The Houston Rockets have a history of disappointing playoff results, and recent moves at the trade deadline and free-agent market have seen late-season roster turnover bolstering the team’s rotation at the expense of accelerating the organization’s inventive offensive mission statement.
With 25 games left to play, here are the keys to the Rockets figuring it out after the regular season.
4. Piece together a playoff defense
The Rockets, by Feb. 25, own just the 15th defensive rating in the NBA—exactly the middle of the pack. Part of the reason the venerable head coach Mike D’Antoni has had mixed results historically in the playoffs (going to three conference finals between Phoenix and Houston) was his innovative offenses seizing up against great defenses.
Luckily, despite excising Capela, they acquired a very good wing defender in Robert Covington. The veteran forward will likely have to guard players like Kawhi Leonard or LeBron James in second or third-round playoff matchups while PJ Tuckers mans the “center” position.
It’s not going to be a one-player difference in the postseason, but D’Antoni’s team needs to play top-10 defense when inevitably the high-powered offense stalls.
3. Build a sustainable second unit
Part of the philosophy behind bringing in former NBA MVP point guard Russell Westbrook is the Rockets won’t have to rely on Harden, who still plays some the highest minutes per game in the league.
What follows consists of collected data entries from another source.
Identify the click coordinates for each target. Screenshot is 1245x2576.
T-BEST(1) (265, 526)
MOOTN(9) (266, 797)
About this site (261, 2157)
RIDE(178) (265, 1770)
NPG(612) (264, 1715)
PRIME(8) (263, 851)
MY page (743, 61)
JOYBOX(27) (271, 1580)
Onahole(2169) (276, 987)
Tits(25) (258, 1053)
D’Antoni can split Westbrook and Harden and find favorable players in the rotation to build off of their strengths—an underlying one being the same in isolation ball.
The loss of Capela and addition of Covington about equals out the scoring outputs from each respective player, but outside of former Sixth Man of the Year in guard Eric Gordon, the bench needs to perk up and find reliable scoring.
The Rockets would tremendously benefit from not having to burn Westbrook and Harden 35 minutes or more a night down the stretch of the season, especially if they’re going to win first-round home-field advantage.
2. Decide on the rest-of-the-season strategy
That being said, the Rockets need to decide how they want these final weeks to play out: go all out and try to capture probably at best the second seed in the Western Conference, or coast and feel comfortable with No. 3 or 4. Houston is only a game behind the Los Angeles Clippers for the third spot and two behind the Denver Nuggets.
With new pieces on the team like Covington and veteran forwards Jeff Green and DeMarre Carroll, there needs to be an executive decision on either competing incredibly hard with little rest to better playoff positioning (possibly to secure a semi-finals home court) or not stressing on working the stars to the bone.
Perhaps somewhere in the middle makes sense to integrate the new players but not grinding the ex-MVP guards to exhaustion before the playoffs.
1. Keep the fire from 3-point land going
Part of the Rockets’ string of disappointing postseason finishes have been hauntingly terrible nights from long range, as D’Antoni and general manager Daryl Morey’s signature 3-point shooting ethos came up short when Houston couldn’t find the bottom of the net.
They say you live by the three and die by the three, and that will be partially true in the postseason again. Perhaps it’s too much to ask, but in order for Harden, Westbrook, and the Rockets to succeed in April, May, and beyond, it’s keeping a strong connection from behind the arc.